Three Stocks: Apple, General Motors, and the Semiconductor Sector

General Motors

Shares of auto manufacturer General Motors (GM) moved to break out of their trading range on Wednesday as the company announced an expansion to their EV charging capabilities.

The company announced that as of today, GM electric vehicles will have access to Tesla Superchargers across the country.  Access to the broader charging network is being made possible with the use of a GM approved charging adapter at a cost of $225.

The addition of Tesla’s Supercharging network brings the available number of stations for GM EV vehicles to more than 231,000, a number that is expected to grow as GM expands its charging station network.

Shares of GM have been trading in a wide range with highs at $50 for the last four months.  Today’s rally brought the stock within 1% of breaking above that psychological resistance.

From a technical perspective, GM’s 20-day moving average just crossed above its 50-day trendline.  This is a sign of strengthening momentum that is likely to carry shares higher over the next 4-6 weeks.

Shares of GM have been one of the stronger auto manufacturers over the last year with the stock trading 36% higher year-to-date.

A break above $50 is likely to begin another intermediate-term rally, propelling the stock towards its next target of $60.

Shares of GM remain in a long-term bull market trend with a target of $60.

GM Price Chart

Apple

Shares of Apple (AAPL) were one of the few large cap technology stocks that closed higher on Wednesday with the stock trading 1.8% higher for the day.

Shares of the iPhone manufacturer has seen selling pressure of late as initial demand for the newest iPhone appears to be weaker than expected.

This morning’s news that Taiwan Semiconductor plans to manufacture chips for Apple at their new Arizona factory helped move the stock higher for the day, but there are still hurdles in Apple’s way.

Like many of the Nasdaq 100 stocks, Apple’s stock is facing potential resistance from its 20- and 50-day moving averages.  Those key trendlines hover immediately above today’s closing price.
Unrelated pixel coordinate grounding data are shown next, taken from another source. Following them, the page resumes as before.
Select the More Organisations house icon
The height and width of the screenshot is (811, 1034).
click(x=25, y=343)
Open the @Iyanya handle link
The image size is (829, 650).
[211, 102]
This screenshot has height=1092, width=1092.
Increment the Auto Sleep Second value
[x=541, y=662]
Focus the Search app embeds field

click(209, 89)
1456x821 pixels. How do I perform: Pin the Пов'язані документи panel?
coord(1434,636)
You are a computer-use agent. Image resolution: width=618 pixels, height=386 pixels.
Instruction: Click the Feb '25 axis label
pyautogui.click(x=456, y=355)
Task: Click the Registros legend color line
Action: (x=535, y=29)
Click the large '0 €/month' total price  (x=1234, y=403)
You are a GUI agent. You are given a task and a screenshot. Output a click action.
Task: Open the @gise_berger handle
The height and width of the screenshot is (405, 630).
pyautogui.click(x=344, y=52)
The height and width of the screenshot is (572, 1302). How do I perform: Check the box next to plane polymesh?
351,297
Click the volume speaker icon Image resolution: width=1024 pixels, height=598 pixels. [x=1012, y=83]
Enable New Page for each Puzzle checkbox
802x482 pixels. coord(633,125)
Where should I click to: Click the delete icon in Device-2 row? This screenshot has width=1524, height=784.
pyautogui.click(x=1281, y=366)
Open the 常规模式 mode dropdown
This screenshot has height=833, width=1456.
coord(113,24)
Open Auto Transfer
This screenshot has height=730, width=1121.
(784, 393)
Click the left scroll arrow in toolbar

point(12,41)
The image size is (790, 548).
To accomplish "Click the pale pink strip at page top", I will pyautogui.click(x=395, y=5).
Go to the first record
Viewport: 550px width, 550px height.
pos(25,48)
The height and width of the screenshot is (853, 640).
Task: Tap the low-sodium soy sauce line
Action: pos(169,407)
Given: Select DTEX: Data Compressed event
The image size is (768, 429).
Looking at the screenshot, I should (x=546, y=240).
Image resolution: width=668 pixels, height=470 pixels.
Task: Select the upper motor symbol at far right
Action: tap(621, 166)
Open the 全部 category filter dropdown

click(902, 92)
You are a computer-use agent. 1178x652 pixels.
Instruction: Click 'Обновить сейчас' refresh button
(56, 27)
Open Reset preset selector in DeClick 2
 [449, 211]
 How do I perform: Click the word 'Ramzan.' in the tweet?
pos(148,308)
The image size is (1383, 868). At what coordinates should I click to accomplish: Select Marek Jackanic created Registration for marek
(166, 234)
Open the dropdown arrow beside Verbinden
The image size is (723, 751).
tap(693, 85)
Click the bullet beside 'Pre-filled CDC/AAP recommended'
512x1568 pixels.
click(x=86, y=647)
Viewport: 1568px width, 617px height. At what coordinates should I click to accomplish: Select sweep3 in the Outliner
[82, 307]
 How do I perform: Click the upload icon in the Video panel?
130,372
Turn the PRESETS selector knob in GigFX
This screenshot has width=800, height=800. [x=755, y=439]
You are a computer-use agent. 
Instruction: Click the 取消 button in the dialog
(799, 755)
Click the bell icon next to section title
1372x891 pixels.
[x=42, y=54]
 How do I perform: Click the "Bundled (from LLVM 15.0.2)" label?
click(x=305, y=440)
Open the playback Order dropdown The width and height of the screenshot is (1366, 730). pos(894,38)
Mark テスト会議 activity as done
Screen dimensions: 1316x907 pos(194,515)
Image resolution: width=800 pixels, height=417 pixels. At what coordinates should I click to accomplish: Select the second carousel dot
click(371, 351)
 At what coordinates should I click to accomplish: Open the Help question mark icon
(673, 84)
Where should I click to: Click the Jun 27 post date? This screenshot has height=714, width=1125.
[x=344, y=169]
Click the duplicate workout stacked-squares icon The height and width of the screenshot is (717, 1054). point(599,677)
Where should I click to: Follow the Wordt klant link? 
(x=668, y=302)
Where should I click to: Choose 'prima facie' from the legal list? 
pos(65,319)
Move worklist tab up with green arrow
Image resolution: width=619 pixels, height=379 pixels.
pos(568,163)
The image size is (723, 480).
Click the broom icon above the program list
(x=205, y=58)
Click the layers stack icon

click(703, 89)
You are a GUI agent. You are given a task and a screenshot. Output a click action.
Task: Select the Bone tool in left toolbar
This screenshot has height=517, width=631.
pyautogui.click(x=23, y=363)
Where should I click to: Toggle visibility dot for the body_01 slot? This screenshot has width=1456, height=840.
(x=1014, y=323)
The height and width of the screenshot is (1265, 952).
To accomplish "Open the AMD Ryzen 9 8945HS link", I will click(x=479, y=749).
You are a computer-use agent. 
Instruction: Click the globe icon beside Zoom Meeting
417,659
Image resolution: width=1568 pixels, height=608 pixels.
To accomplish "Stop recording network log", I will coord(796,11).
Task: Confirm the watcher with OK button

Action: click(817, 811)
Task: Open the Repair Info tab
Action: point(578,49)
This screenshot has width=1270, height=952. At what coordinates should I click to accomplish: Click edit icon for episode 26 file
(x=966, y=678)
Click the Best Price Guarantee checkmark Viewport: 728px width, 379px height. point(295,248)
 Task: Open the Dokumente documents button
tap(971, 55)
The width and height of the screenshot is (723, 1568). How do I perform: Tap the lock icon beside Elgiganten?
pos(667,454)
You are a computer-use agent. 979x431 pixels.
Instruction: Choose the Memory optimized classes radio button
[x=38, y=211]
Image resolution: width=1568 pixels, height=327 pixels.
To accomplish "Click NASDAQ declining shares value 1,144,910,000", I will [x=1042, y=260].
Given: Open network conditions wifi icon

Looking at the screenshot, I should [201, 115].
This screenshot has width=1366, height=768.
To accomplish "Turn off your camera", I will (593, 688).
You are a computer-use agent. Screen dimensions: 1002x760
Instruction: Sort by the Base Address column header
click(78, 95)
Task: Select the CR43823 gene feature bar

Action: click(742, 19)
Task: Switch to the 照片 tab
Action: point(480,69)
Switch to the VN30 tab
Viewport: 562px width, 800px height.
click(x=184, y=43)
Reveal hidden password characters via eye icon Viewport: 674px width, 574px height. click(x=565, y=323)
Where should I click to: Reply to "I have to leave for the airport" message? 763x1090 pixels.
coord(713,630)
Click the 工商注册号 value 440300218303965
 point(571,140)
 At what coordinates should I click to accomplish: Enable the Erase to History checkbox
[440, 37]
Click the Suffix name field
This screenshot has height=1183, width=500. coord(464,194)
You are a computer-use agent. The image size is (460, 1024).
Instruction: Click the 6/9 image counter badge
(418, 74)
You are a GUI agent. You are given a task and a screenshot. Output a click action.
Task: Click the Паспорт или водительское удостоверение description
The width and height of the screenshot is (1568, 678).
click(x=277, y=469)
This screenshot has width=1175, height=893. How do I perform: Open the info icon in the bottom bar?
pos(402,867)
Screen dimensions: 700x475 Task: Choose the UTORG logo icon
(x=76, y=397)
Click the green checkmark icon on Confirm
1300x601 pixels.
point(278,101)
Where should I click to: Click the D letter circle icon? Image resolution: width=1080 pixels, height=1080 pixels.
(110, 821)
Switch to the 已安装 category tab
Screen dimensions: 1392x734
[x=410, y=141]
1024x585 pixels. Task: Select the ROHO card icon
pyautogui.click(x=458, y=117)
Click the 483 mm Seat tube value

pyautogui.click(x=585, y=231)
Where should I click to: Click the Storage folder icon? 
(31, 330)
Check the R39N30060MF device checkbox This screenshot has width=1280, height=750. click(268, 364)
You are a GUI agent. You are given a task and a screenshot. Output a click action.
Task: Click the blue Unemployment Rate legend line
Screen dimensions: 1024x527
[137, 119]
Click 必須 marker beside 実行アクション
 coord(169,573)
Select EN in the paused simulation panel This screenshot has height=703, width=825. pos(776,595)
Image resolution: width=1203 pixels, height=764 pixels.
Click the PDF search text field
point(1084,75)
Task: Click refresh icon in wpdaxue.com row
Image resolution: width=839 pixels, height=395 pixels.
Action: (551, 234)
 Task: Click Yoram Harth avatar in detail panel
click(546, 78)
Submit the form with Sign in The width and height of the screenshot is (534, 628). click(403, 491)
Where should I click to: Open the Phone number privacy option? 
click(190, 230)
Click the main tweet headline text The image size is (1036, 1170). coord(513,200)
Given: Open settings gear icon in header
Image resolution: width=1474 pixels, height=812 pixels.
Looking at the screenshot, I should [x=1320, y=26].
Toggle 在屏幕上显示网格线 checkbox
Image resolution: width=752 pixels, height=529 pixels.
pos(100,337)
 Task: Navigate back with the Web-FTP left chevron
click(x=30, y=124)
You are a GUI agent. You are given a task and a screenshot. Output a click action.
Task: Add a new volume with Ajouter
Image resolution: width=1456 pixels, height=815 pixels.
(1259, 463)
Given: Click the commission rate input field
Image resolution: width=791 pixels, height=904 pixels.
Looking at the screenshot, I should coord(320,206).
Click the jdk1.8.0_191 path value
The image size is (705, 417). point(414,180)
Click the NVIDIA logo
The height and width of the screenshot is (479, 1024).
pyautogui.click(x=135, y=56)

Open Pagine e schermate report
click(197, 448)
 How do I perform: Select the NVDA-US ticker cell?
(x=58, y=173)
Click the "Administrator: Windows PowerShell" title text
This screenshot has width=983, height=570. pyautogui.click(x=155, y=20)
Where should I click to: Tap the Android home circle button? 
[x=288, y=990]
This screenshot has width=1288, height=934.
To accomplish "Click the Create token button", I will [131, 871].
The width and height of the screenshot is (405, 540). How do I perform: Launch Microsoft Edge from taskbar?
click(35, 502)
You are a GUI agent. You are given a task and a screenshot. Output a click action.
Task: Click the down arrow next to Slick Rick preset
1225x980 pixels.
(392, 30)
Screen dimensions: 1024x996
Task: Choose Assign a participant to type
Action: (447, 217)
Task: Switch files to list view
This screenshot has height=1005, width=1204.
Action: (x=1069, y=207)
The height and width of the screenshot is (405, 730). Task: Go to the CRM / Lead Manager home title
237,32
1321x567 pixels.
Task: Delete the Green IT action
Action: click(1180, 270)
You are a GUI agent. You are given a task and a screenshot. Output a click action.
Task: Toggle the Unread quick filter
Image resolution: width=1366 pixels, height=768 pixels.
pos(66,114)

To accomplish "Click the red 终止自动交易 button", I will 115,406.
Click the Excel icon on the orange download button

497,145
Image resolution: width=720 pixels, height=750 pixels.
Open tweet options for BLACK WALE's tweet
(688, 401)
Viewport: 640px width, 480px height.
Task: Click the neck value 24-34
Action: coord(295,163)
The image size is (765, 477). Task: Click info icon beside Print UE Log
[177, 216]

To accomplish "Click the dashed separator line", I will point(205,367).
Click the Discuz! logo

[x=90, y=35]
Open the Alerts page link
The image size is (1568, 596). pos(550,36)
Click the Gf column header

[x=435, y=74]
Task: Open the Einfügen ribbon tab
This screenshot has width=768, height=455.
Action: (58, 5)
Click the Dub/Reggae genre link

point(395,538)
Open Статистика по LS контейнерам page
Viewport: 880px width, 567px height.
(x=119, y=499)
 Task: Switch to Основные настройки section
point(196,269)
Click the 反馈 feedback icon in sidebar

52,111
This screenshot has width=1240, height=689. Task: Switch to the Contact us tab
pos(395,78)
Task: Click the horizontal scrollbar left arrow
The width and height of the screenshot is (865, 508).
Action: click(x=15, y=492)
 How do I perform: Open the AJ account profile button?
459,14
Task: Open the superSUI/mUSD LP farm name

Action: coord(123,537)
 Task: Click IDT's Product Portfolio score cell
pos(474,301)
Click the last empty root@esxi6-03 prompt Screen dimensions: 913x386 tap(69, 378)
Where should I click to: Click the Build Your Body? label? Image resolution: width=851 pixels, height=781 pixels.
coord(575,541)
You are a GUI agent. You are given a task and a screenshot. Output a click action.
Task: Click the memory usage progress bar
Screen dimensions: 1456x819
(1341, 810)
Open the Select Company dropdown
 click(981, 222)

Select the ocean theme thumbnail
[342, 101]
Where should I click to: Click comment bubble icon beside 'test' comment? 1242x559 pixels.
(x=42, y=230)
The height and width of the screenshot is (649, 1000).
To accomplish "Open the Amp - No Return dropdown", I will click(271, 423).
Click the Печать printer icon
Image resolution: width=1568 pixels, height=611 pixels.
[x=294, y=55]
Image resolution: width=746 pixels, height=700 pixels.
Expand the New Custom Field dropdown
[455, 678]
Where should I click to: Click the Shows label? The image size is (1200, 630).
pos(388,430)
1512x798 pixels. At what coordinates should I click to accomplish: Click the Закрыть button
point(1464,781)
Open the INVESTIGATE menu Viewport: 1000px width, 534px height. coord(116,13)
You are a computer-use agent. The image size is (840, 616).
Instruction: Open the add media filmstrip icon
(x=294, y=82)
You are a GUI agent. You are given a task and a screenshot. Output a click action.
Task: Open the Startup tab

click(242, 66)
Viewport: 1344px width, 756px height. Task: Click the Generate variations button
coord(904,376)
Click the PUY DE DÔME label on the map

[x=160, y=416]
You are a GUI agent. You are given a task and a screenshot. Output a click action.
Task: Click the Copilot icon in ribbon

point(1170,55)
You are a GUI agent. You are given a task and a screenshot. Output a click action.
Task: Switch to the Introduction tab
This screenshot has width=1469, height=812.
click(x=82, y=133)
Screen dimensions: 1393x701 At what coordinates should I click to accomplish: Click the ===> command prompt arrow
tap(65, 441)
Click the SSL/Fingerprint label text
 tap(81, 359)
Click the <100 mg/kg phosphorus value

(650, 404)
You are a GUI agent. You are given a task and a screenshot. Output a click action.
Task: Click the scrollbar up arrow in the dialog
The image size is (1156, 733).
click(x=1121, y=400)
In addition, those trendlines are in short-term bearish trends, indicating that a failure to break above them quickly will likely result in additional selling pressure.

Investors should maintain a vigil watch of the $214 price which marks recent lows for the stock.

A break below that $214 will accelerate the downside momentum for Apple stock with a short-term target of $200.

As for the long-term outlook, Apple shares maintain a bullish outlook with a target of $300.

AAPL Price Chart

VanEck Semiconductor ETF

The semiconductor sector took a hit on Wednesday as not a single stock in the VanEck Semiconductor ETF (SMH) finished in positive territory.  Shares of the VanEck Semiconductor ETF closed 1.14% lower for the day.

The poor performance of the semiconductor sector was led by shares of Intel (INTC) as the stock closed the day at its lows.  Losses for Intel amounted to 3.26%.

That performance was followed by technology favorite NVIDIA (NVDA), closing 1.92% lower for the day.

NVIDIA shares have been facing staunch resistance from their 20- and 50-day moving averages.  Both of those key trendlines are offering resistance at $117.  Both trendlines are also in short-term bearish trends.

The semiconductor sector has been on fragile trading ground as investors have been assessing the possibility that the AI trend has run its course for now.

Today’s interest rate decision from the Fed also added to selling pressure of the Chip stocks as investors are migrating to other areas of the market from technology, namely small cap and other interest rate sensitive stocks.

The SMH shares now face a critical short-term test as they closed just $1.06 above the $230 price level.  This level has served as a “line in the sand” since late July as traders have stepped in to increase selling when the SMH has closed below that price.

While the semiconductor sector remains in a long-term trend, the short-term price action suggests that investors should brace for more selling through the already choppy September.